Return only the lines of the data below from the line with "You are a computer-use agent. This" up to and including the line with "Task: Click the Sort Name column header", exactly as written, with the pictures omitted.

[Extracted records]

# # # # #

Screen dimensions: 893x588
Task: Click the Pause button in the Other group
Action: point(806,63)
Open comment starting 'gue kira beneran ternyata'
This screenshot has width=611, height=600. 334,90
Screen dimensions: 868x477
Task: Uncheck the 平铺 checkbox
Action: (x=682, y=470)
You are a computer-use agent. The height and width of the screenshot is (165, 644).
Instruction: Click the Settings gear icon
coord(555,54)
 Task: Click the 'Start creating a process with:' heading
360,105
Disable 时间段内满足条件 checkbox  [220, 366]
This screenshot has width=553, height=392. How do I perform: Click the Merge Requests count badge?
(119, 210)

# # # # #

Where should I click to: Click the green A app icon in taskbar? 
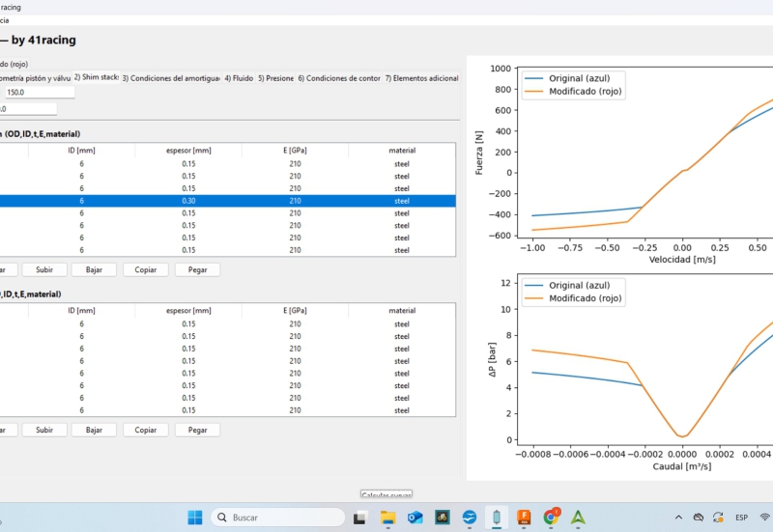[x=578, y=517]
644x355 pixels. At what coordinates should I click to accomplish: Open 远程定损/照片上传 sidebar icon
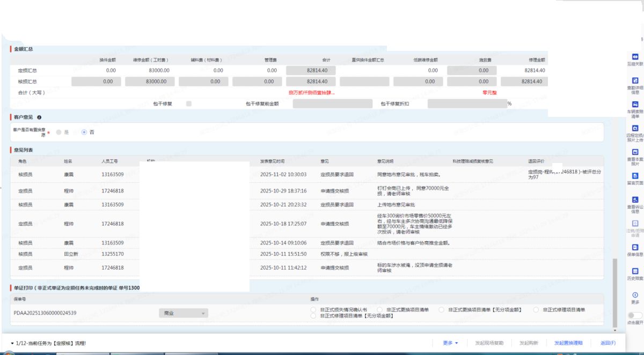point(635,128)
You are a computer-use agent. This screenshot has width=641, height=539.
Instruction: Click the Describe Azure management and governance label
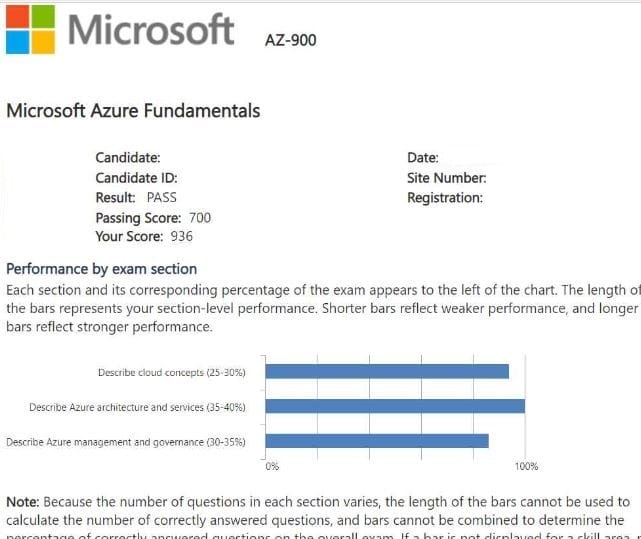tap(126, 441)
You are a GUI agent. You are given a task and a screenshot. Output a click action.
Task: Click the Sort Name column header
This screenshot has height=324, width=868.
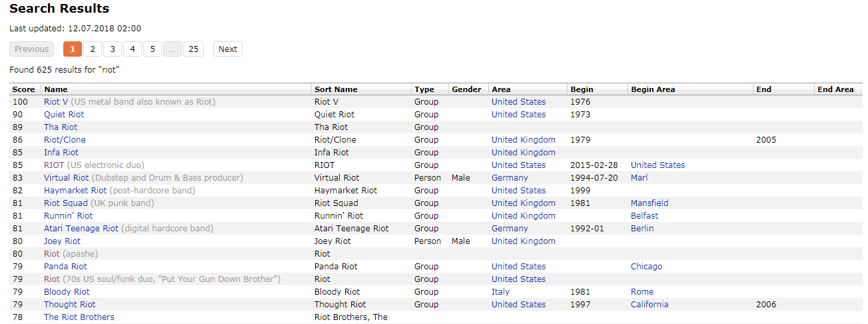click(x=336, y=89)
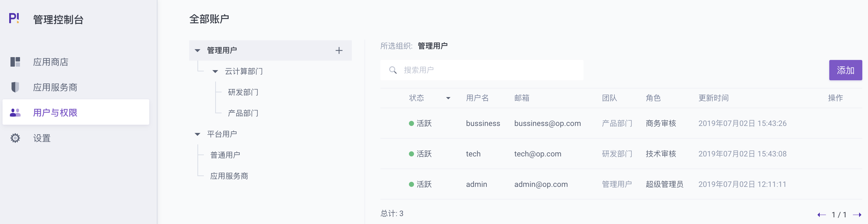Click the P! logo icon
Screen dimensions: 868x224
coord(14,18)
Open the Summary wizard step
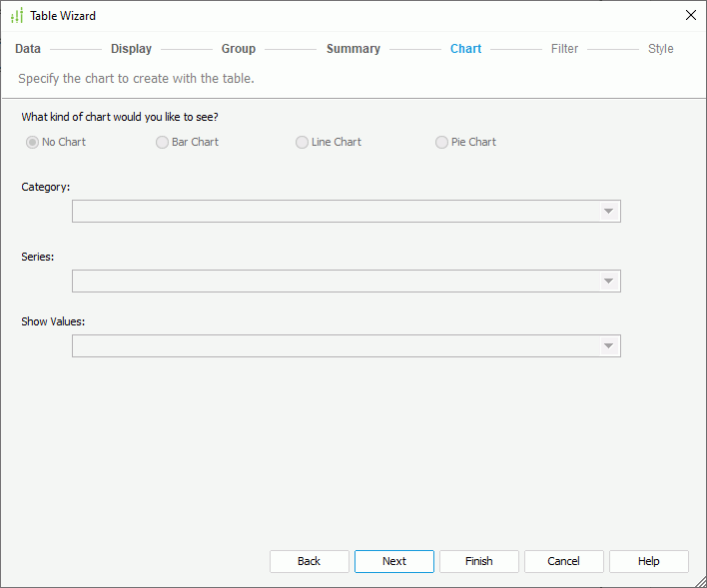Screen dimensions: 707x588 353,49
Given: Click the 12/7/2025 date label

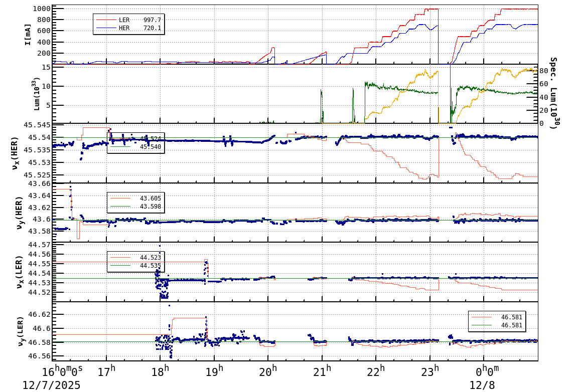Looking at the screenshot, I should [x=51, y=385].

# # # # #

**Reply:**
You are a computer-use agent. This screenshot has width=641, height=539.
Instruction: Click the Describe Azure management and governance label
tap(126, 441)
You are a GUI agent. You are given a task and a screenshot. Output a click action.
Task: Click the Sort Name column header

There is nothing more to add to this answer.